The government is also restructuring "Pillar Zero" social benefits. Instead of forcing citizens to navigate multiple applications across different departments, the state will implement a unified single-application process, resulting in a single direct bank transfer for beneficiaries.
Furthermore, the state will halt its long-standing practice of borrowing from the Social Insurance Fund. A structured repayment plan has been established with the Ministry of Finance to gradually return the €12 billion currently owed to the fund, complete with interest, through annual installments.
Political friction over second-tier mandates
Despite the ambitious timeline, the reform faces resistance in parliament regarding secondary provident funds. Trade unions want the first tier (basic pensions) and the second tier (occupational provident funds) passed together as a single package. The Ministry of Labour opposes this approach, preferring to pass the nearly finished primary pension bill first while continuing secondary talks through September.
The government intends to delay the actual rollout of any second-tier regulations for three to four years, following international regulatory guidelines, but key disagreements remain over whether these supplementary workplace funds should be voluntary or mandatory.

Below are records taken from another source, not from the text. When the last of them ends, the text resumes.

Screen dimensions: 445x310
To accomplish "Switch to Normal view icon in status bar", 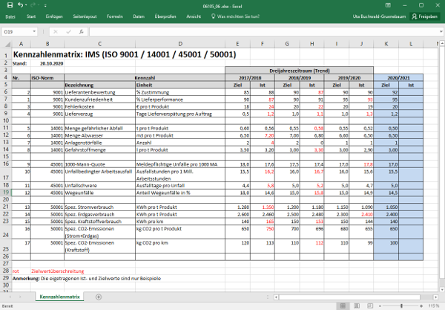I will [342, 306].
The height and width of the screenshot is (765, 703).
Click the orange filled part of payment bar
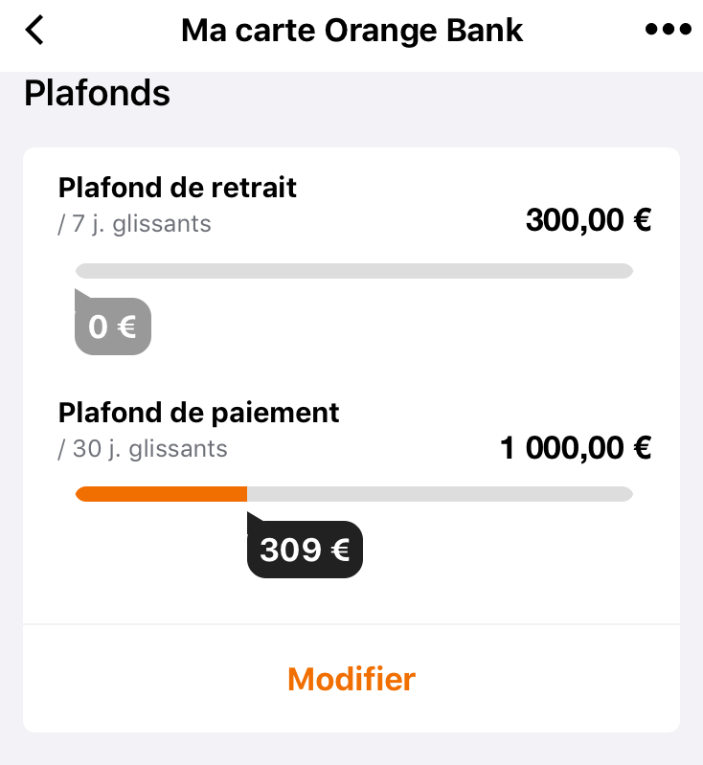161,494
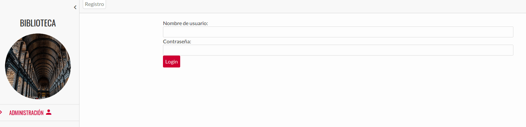
Task: Collapse the sidebar with the left chevron
Action: pyautogui.click(x=75, y=7)
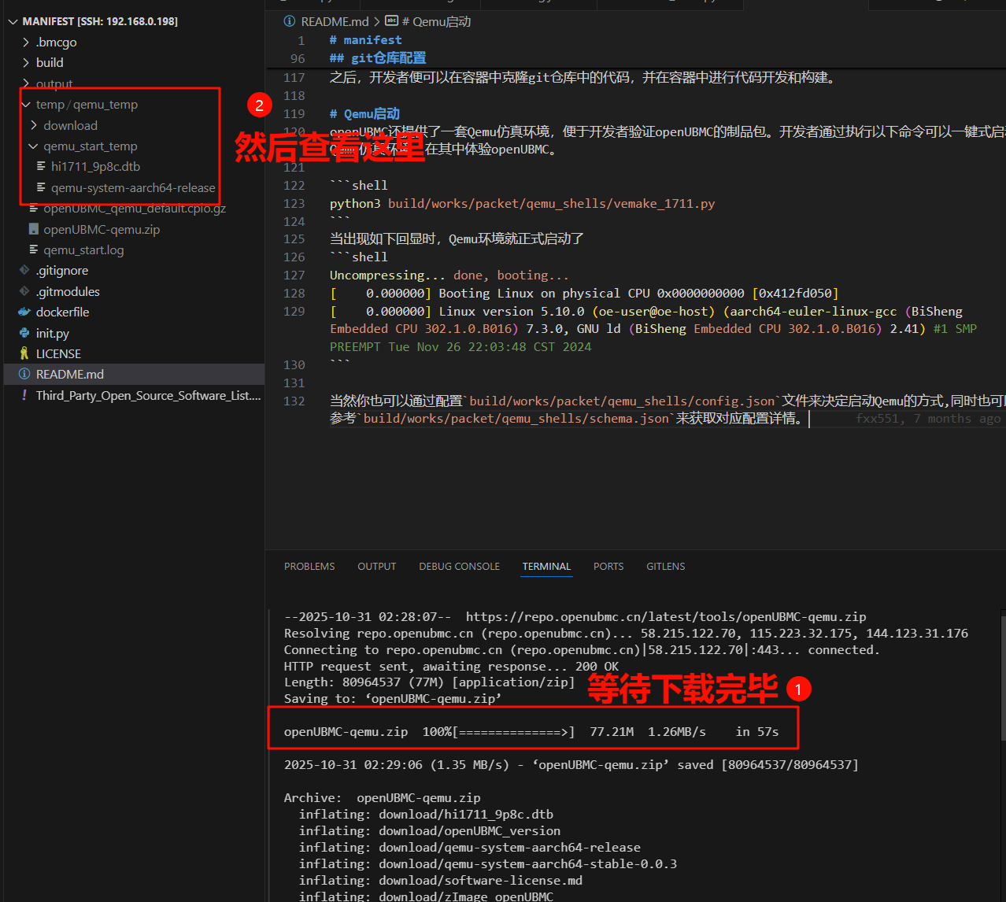The height and width of the screenshot is (902, 1006).
Task: Collapse the MANIFEST root folder
Action: tap(13, 21)
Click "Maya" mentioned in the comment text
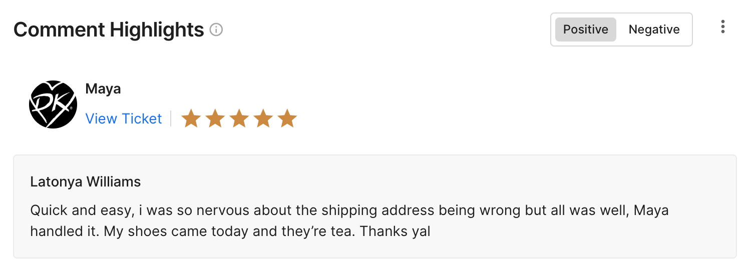The image size is (753, 269). tap(651, 210)
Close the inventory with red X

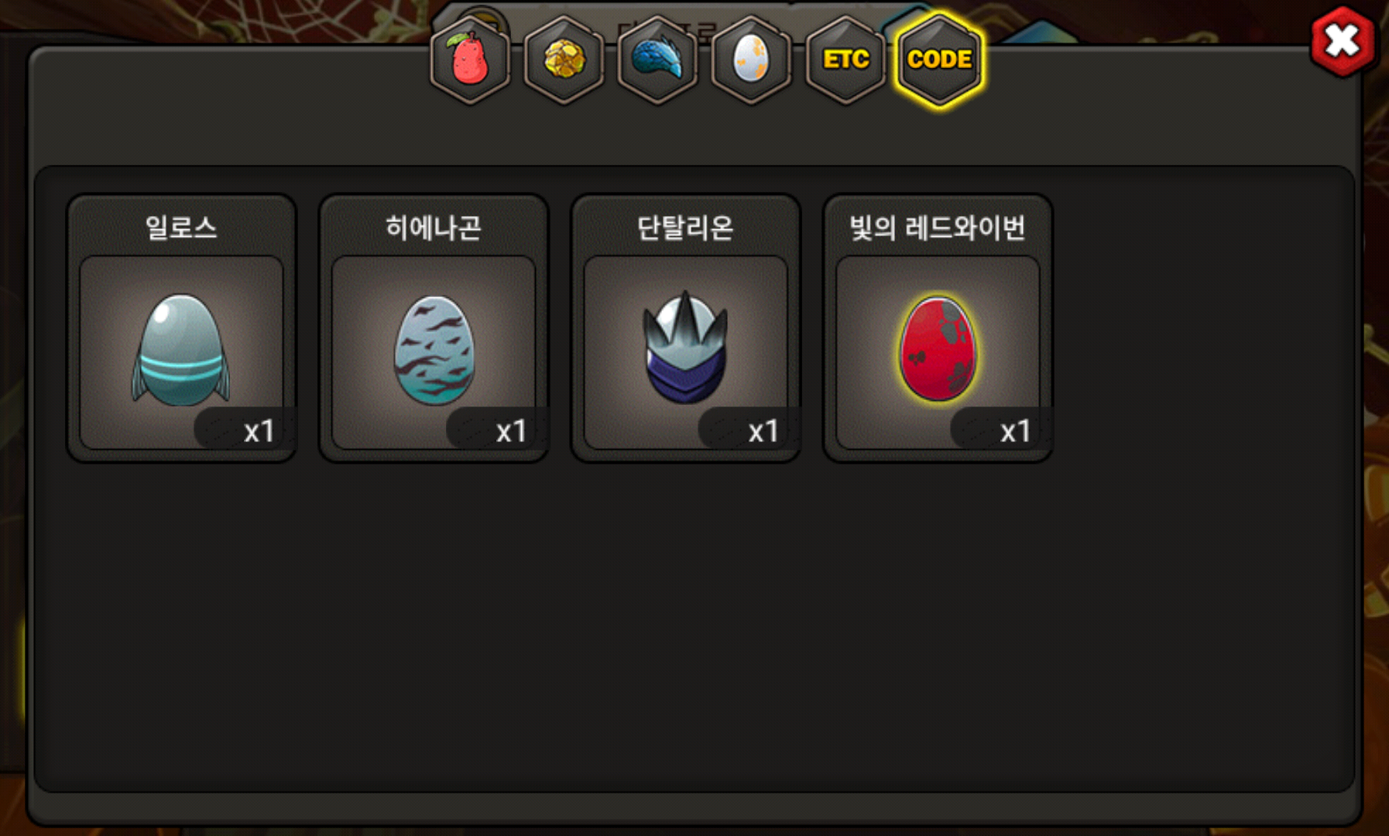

Opposition lawmakers expressed varied reservations following the committee session. Committee Chairman Giorgos Koukoumas from AKEL pointed out that the government failed to provide definitive answers regarding the complete abolition of the 12% early retirement penalty and the equalization of widowers' pensions for men. He stressed that the state must ensure no retiree falls below the poverty line. From DISY, MP Andreas Konstantinou argued that a modern pension system cannot leave out secondary provident funds, demanding an integrated, holistic reform that secures long-term fund sustainability while protecting middle-class retirees. Meanwhile, ELAM MP Linos Chatzigeorgiou demanded immediate and substantial increases for low-income seniors and criticized past state administrations for pulling money out of the pension fund.
Extensions pushed for paternity and parental leave
The parliamentary session also covered broader employment policies. The Ministry of Labour confirmed plans to submit a bill extending paid paternity leave to four weeks. Officials are also drafting targeted leave extensions to support working parents whose children require long-term hospitalization or face serious illnesses.
Opposition members urged faster action on these fronts. DISY MP Savia Orphanidou called for maternity leave to be extended to 26 weeks, while AKEL representatives pressed for delayed legislation concerning collective bargaining agreements and new regulations to stop the financial exploitation of unpaid student internships.